Many mechanisms exist for dealing with matters of deep conscience — all without killing those one might think disagree with in principle.

However, it is not prejudice to discriminate based on threat facts in evidence. Refusal to act judiciously for fear of a tainted perception is just plain dumb.

Notwithstanding the articulated fears of the Army chief of staff and the secretary of Homeland Security, officials made an epic mistake in handling suspicions about Hasan. A mistake founded on political correctness and sustained by diffidence that cost the lives of innocents.

Reportedly, U.S. intelligence agencies were aware (months ago) that Hasan was attempting to make contact with people associated with al-Qaida. He spoke openly to too many people about his angst and misdirected sympathies. He was apparently a poster child for suspicion, and the Army failed bigtime to intervene.

“It is not known whether the intelligence agencies informed the Army that one of its officers was seeking to connect with suspected al-Qaida figures," the officials said.

But you damnbetcha they SHOULD have done so.

Investigators want to know whether Hasan maintained contact with a radical mosque leader from Virginia, Anwar al Awlaki, who now lives in Yemen and runs a Web site that promotes jihad around the world against the United States.

In a recent blog posting titled "Nidal Hassan Did the Right Thing," Awlaki calls Hasan a "hero" and a "man of conscience who could not bear living the contradiction of being a Muslim and serving in an army that is fighting against his own people."

Increasingly we are told people who knew or worked with Hasan say he seemed to become gradually more radical in his condemnation of the war in Iraq and Afghanistan. Subordinates and superiors had a responsibility to flag the inappropriate rhetoric, and they apparently did not.
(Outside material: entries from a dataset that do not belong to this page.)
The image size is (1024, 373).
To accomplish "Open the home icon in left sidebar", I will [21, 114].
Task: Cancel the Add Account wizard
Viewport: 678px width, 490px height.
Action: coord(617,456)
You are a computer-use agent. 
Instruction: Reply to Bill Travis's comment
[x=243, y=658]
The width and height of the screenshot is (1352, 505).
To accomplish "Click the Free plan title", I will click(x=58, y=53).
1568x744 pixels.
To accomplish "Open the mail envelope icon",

The fear to speak out is a symptom of the PC disease fueled by recriminations and implied threats of discrimination — a fear that indirectly resulted in mayhem.

Sen. Joseph Lieberman said, "If Hasan was showing signs, saying to people that he had become an Islamist extremist, the U.S. Army has to have a zero tolerance," and despite the echo of shutting the barn door after the horse got out, he is right.
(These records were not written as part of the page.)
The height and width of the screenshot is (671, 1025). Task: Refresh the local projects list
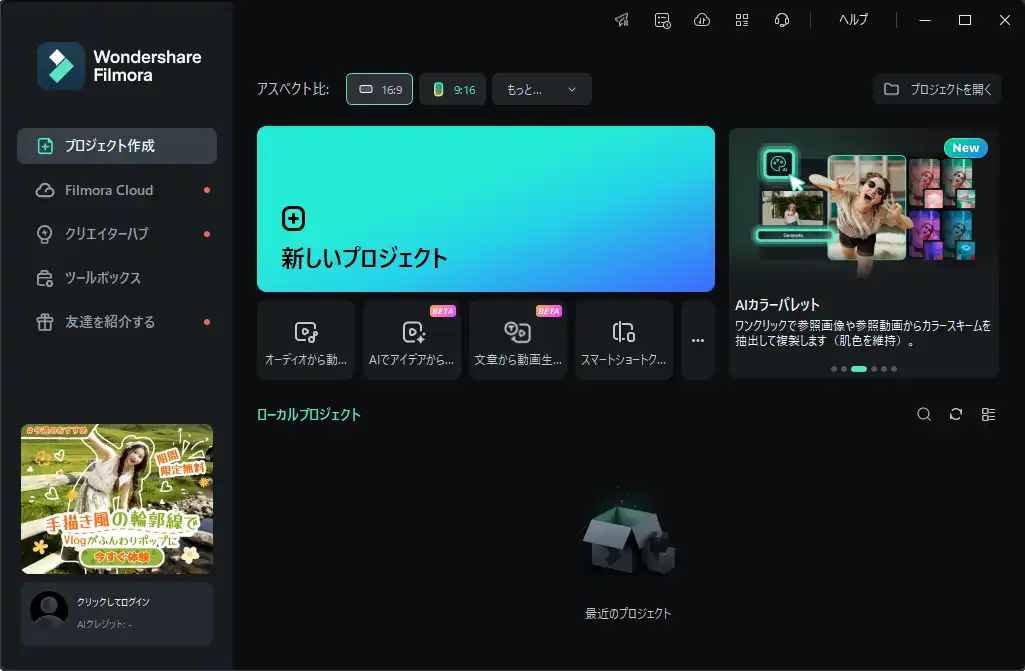coord(956,414)
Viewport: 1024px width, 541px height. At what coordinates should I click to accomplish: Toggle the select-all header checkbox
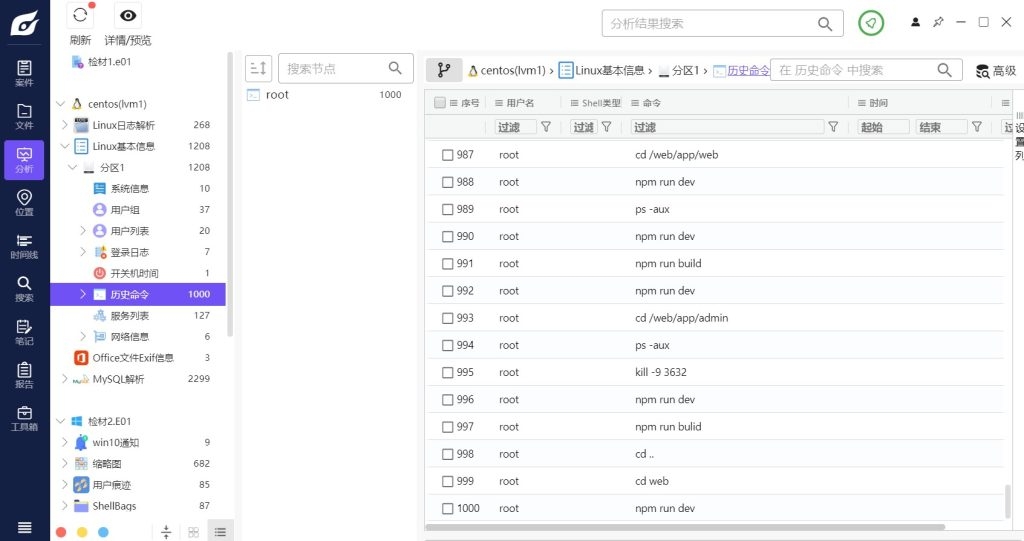coord(439,103)
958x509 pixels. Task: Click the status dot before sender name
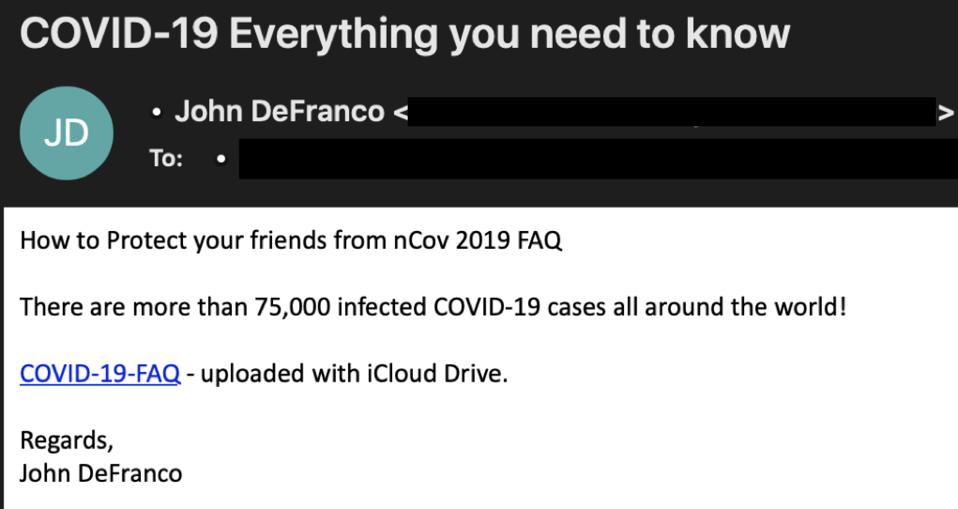156,113
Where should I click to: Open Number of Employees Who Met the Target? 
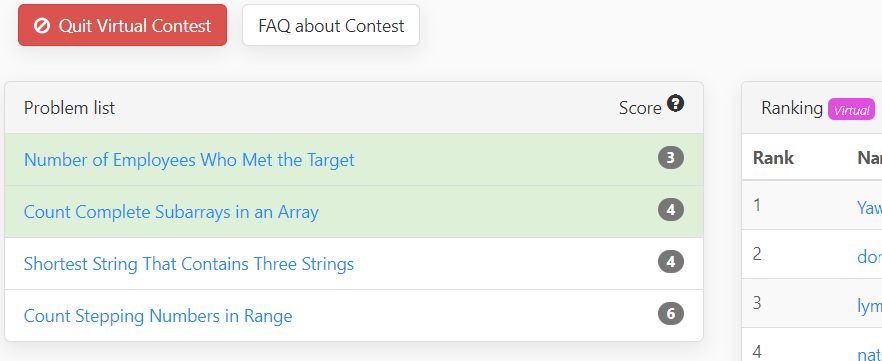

Army Chief of Staff Gen. George Casey Jr. is concerned that speculation about the religious beliefs of Hasan could “cause a backlash against some of our Muslim soldiers.” He’s right, but such a backlash would be a direct result of the failure of command — not prejudice.

When confronted about whether he thought the Army “dropped the ball” in not responding to warning signs, Casey replied that the Army needs to be careful not to jump to conclusions based on early tidbits of information.

Sen. Lindsey Graham, R.-S.C., and Sen. Jack Reed, D-R.I., both of whom are veterans, took pains to say that Muslims have served honorably in the military and at risk to their lives.

“At the end of the day, this is not about his religion — the fact that this man was a Muslim,” Graham said on CBS’ “Face the Nation.”

But, hey, it is (kinda/sorta) about religion (when the FBI says 10 percent of American Mosques preach jihad) — at least from a risk analysis perspective.